Hyde, who is running for school board for the first time, said he has done his research on Common Core.
“I find some things scary with Common Core and there are some things that I’m not sure about,” he said. “The one thing that scares me is re-teaching the math that has been taught for years. I know at the charter school they have been working with Common Core quite a bit and they have embraced it and they’re doing well with it.”
McFarlane, who was employed with CCSD for 15 years, said funding could be cut if the district opposes Common Core.
“I have a letter from State School Board Superintendent Dale Erquiaga, and whether we like it or not, there are laws that get passed that we don’t even know about and one of them is about finance,” McFarlane said. “Even if the district opposes Common Core, the students will still have to take the required test to graduate high school and funding for the schools could get cut off.”
Schank has studied Common Core to help with her decision.
“I’m for parts of it, but there are parts that I’m not for,” the Fallon native said. “I’m for standards and I’m for rigger. I have a problem with intrusion and overreach and federalization of education. I believe that down the road we will lose local control. We have to teach to the test and if we don’t teach to the test you won’t get funding and it will be controlled by the conglomeration of the federal funding.”
One of the most heavily funded ballot measures in state history is the Education Initiative Tax, which, if passed would assess an additional 2 percent on business profits that are $1 million or more.
The candidates unanimously agreed they are not for the tax since there is no guarantee the money will go toward education.
Another question focused on teachers carrying guns in schools. All the candidates echoed support for gun rights but strongly believe that teachers should not be allowed to carry weapons in schools.
Allowing service dogs in the schools was addressed at the last school board meeting when a committee was updating policies. The current trustees agreed service dogs should be allowed in schools, but proper research needs to be conducted before they allow them. All candidates agreed allowing service dogs in schools is a great way to help the students with disabilities.
Community and parent volunteers are needed in the schools, said one audience member. The candidates then addressed how they believe motivation could be helpful to obtain more volunteers with all agreeing that advertising, word of mouth and having a stronger parent involvement are important.
Hyde had a unique perspective since he has children enrolled both in the school district and the charter school.
“We need to ask for the help,” Hyde said. “I went to back to school night at the charter school and let me tell you about the high level of energy the teachers put off. It’s contagious; the service there is contagious. I think we can model that and improve the morale of the teachers. And we need a strong Parent Teacher Association at every school.”
Bullying is an underlying problem around the nation, and it is present at schools in Churchill County, although not many people know about the Olweus Bullying Prevention program already implemented in the district.
Schank said Olweus addresses the bullying situation.
“The principals just made up a new matrix on consequences and following through with behavior. We are working on the issue,” Schank said. “I do believe that you teach principals and let people govern themselves and I think a part we’re lacking in schools is, even when kids get older they need to get taught character traits.”

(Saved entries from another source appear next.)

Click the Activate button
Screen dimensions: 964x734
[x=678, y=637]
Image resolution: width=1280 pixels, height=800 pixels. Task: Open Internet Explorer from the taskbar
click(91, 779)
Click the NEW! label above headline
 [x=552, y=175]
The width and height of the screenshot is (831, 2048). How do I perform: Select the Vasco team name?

Gent said the school district is very active in addressing bullying and every school has an active bullying program, and teachers are being trained how to handle bullying. He said one of the challenges is controlling what the students are doing outside of school.
“When they go home, they have social media and other avenues,” Gent said. “That goes back to community involvement and asking the community to help and look for that. We need help from the community to deal with the bullying problem.”
Hyde said he was shocked that there isn’t a stronger stance on bullying.
“It’s cut and dry, do an investigation and if it happened there should be a zero tolerance for it,” he said. “We can’t put up with that in our schools, the school should be a safe place for students to go and learn.”